A therapist should beware of recommending inspirational or spiritual books or materials. Instead, a therapist must respect client autonomy and let clients feel free to select their own material.
Why? Because a therapist must maintain anonymity about his or her personal life and belief system. Recommendations of inspirational literature, spiritual literature, a guru's picture on the wall divulge information to clients about a therapists preferences and biases.**A therapist who considers this sort of boundary keeping 'oppressive' is being self indulgent.'
In such a situation where a therapist violates anonymity by subtly leaking this kind of information, it can be tempting for a client to convert to the belief system held by the therapist. As little kids many of us give our true selves away to earn parental approval. So a therapist is under special obligation to keep the therapeutic relationship clean so that a clients true colors can, shyly, slowly, carefully emerge.
A therapist should beware of recommending inspirational material of any kind to clients. Dont recommend books or tapes. Inspirational stuff is written or produced to influence moods. After years spent reading material on this message board, Corboy is sorry to report that nspirational authors and speakers too often are guru types and profiteers -- or they start out well and then too often sucumb and become guru types and profiteers.
Perhaps, very cautiously, a therapist can offer advice on how to select good quality information and which material to beware of.
A therapist should beware of having clients from his or her church, sangha or spiritual group--these are dual relationships.
A therapist's consultancy group should not
have other members who share the therapists affiliation with the same church, sangha or spiritual center.
Therapy discussions should not degenerate into spiritual discussions. If a therapist reveres a guru as the highest level of human development, it can be fun and tempting for that therapist to play guru or apprentice guru.

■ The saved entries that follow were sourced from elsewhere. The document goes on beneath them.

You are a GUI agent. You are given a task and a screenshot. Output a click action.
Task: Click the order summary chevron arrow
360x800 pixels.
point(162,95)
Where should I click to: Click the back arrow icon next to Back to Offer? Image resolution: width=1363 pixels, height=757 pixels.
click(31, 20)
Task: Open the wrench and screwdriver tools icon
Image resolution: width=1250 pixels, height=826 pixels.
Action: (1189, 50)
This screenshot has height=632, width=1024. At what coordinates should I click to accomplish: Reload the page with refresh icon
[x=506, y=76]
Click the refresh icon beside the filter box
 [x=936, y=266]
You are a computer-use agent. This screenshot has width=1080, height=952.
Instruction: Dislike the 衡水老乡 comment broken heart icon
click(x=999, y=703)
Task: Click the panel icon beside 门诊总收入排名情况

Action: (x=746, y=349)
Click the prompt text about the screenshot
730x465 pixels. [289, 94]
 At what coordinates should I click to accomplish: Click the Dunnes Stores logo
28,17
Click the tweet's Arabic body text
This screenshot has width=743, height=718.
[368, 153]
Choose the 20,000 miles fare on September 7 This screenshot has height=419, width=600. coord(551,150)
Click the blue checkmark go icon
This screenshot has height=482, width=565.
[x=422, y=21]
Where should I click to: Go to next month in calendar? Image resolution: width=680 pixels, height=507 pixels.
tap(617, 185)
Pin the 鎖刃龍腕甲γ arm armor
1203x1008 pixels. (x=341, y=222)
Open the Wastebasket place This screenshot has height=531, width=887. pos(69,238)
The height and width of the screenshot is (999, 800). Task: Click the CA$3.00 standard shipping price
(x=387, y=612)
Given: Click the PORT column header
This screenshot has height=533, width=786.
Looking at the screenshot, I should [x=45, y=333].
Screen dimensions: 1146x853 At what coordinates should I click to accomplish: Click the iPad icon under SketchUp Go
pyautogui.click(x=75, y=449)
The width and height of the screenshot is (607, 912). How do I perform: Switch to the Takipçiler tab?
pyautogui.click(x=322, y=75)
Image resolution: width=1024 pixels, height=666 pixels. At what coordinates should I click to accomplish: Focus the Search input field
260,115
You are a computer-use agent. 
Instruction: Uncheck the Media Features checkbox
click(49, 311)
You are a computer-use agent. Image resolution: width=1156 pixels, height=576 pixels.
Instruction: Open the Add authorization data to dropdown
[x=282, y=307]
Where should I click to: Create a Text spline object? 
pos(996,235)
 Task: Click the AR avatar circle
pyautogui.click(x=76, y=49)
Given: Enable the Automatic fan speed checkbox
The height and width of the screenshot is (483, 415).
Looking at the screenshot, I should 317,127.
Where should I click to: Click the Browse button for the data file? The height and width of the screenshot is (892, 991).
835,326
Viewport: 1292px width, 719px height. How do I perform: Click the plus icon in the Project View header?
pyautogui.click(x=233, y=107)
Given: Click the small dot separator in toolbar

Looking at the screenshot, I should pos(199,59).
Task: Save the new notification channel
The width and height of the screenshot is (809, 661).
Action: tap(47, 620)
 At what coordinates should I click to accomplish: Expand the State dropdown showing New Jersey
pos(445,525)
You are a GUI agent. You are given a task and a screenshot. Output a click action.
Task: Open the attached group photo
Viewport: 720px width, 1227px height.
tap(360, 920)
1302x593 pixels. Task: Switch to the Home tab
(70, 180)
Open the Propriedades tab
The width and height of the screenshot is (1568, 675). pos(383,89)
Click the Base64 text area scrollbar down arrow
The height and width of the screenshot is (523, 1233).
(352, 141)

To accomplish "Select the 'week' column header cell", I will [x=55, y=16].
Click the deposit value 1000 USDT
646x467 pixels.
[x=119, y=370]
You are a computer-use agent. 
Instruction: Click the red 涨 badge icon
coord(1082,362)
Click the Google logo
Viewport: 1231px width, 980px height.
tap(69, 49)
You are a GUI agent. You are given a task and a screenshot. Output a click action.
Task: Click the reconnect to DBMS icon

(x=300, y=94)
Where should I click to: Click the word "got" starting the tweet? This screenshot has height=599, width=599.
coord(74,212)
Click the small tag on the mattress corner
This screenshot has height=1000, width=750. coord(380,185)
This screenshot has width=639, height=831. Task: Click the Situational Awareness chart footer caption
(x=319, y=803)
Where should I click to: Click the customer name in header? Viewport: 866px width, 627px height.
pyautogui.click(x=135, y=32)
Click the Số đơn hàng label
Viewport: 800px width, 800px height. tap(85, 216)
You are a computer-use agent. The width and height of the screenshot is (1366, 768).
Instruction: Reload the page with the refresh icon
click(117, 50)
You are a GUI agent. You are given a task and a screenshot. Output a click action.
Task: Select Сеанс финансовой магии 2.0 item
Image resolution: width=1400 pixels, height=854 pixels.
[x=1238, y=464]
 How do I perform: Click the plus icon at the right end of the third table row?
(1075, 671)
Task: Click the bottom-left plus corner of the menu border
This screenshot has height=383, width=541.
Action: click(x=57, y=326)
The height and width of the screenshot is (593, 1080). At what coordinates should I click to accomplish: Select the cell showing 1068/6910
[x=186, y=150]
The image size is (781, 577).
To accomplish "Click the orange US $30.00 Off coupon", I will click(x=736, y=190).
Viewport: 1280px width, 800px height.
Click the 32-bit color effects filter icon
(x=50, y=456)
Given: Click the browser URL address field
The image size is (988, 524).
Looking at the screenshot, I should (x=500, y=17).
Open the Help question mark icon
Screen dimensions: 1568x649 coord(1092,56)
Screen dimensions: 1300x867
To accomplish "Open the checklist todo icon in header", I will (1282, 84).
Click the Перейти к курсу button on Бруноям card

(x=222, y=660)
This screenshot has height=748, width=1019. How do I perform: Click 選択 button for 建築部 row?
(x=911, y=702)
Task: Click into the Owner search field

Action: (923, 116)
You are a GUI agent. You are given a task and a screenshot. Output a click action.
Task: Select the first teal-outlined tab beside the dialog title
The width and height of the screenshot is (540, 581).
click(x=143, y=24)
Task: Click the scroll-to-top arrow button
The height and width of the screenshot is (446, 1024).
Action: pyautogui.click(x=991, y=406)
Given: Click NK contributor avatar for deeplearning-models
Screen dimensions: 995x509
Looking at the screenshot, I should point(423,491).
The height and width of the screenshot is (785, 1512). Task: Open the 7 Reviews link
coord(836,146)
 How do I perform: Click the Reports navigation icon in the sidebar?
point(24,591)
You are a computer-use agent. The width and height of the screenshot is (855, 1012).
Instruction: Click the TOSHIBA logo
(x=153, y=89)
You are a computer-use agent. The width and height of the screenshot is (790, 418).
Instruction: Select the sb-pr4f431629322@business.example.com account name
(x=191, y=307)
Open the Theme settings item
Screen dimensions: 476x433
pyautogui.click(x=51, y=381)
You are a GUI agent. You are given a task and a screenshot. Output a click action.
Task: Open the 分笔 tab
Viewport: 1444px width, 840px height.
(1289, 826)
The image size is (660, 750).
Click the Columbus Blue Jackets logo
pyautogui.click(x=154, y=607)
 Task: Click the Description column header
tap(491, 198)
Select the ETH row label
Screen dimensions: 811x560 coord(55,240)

But that should not happen.
That is why we pay them by the hour--to exercise this kind of restraint.
Therapists must maintain records according to legal standards. But they must keep this information confidential unless certain very rare situations come up where a client may be a danger to self or other. A therapists guru should never be told the contents of counseling sessions, not ever.
It is becoming fashionable for many therapists to recommend meditation or mindfulness meditation.
**If so, that therapist must never
recommend a particular group or guru. And should frankly educate patients how to tell whether a meditation group is OK or dodgy.
Therapists do not: (Corboy note: I would say should not)
1. imply a client will fail, or implode without their therapy.
2. disclose private details of client's lives to others, even if their clients talk about them in public first.
3. act like they have the one true solution.
4. tell people not to read books, lest it be bad for them. (Corboy:a therapist should beware of recommending books, especially inspirational or spiritual material, as this stuff is often written for profit and violates confidentiality by revealing the therapists own spiritual biases--a client may be tempted to buy into it to get therapist approval, re-enacting dysfunctional family dynamics)5. take advantage of client's weaknesses - instead they build healthy boundaries.
6. encourage dependence on the therapist. (A few therapists undercharge. Dont get sucked into this.)
7. accept lavish gifts, much less encourage them.
8. encourage people to stop thinking for themselves.
... at least not without risk of losing their license. By what I've read here, I can say that it appears Guru Swami G has done all theses things. You're right that legally, she probably can get away with a lot of these things as religious figures (and peer-to-peer groups) are exempt from regulations and oversight concerning therapists, but that's hardly saying much. It's the same excuse countless gurus, cults, and cult-like groups have used in the past to take advantage of people. It speaks more to an unhealthy over-abundance of religious tolerance than anything else.